Not forgetting all his cousins who found themselves refugees in Belgrade, after the more recent conflicts in Bosnia and Kosovo.

And there we were, twelve people around one table at an English school’s annual concert – representing between us some of the greatest atrocities of the twentieth century.

Yet despite all that collective history, the overriding theme of that evening was joy. Springing from the universal and most fundamental human value of family.

We were there to celebrate our children, with L in particular a vivid reminder of why we must all embrace life, whatever it throws at us.

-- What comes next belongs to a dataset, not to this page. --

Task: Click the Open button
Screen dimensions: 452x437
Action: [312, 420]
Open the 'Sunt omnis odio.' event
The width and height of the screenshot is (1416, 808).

And her spirit gives me hope that the people currently suffering so appallingly in Syria and in the waves of trauma spreading out from that region around the world, will one day be joyously dancing somewhere, celebrating the sanctity of family.

13 Comments
  • Javqueline
    November 30, 2015

    Sounds like a great evening Maggie and one that should make us all think about the contribution that multi culturism provides in terms of tolerance & the loyalty & joy shown in our country by those we have befriended.
    With regards to Jeremy – my interpretation of his statements is that he is not totally opposed to action but believes that air strikes would place us in great danger of attacks, similar to those undertaken in Paris. This seems to be another reactive proposal and a ‘comprehensive strategy?’- I have yet to see or hear one. Dave has not made the case for air strikes in my opinion. And there will be terrible civilian casualties. Eventually we would have to send in ground troops & ISIS would be barbaric in their response.
    Sorry long post.

    • maggie2015
      December 1, 2015

      It’s a heinous situation – but so much harder to take because we stirred up the hornet’s nest in the first place, but barging in and deposing the despots. What we don’t seem to understand that Western ideals of democracy don’t make sense in other cultures. The whole ‘democracy is best’ thing is such an imperialist notion.

  • Wattleflatjane
    November 30, 2015

    Thank you, Maggie, for sharing your uplifting evening in the face of what seems like inevitably extended conflict. Connecting with each other, and sharing life stories and celebrating together is what keeps us human and accepting of difference. Xx

  • rosy@kempsey
    December 1, 2015

    Enjoyed this piece, very much, multiculturalism at work….
    Re bombing Syria, Australia is not joining in, thank goodness……

  • Lara
    December 1, 2015

    Beautifully written, Maggie. I am second generation Australian from Russians who fled a war torn Europe in 1949 (with doctored papers). Most of my school friends in south western Sydney in the 80s were first generation Australians from Greek, Lebanese, Vietnamese families. We school kids didn’t know or care, we just were us. I consider myself fortunate to have grown up in such a rich environment even if money was spare.

    • maggie2015
      December 1, 2015

      and now -as the song goes – you are Australian…. xxx

  • carol w
    December 1, 2015

    Most life affirming Maggie. Check out Adam Hills’ Last Leg amazing ‘rant’ about ISIS. Trust an Aussie to give them a good-natured bollocking dripping in irony….

  • Geoffrey Laurence
    December 1, 2015

    Love the Bruno Mars…

    • maggie2015
      December 3, 2015

      brilliant dance track. That Mark Ronson knows his way around a horn section.

  • Janine O'Neill
    December 2, 2015

    Wow, what a change of pace Maggie, loved it though.
    What a pity everyone can’t embrace multiculturalism, it is so enriching. Glad we have a new PM here in Australia who is taking things carefully.

    • maggie2015
      December 3, 2015

      Ah yes, Janine, I’m just not a one-not samba. I admire all those themed blogs, but I couldn’t do one. Me and My Hair Straighteners A Year of Gluten-Free etc. Not for moi.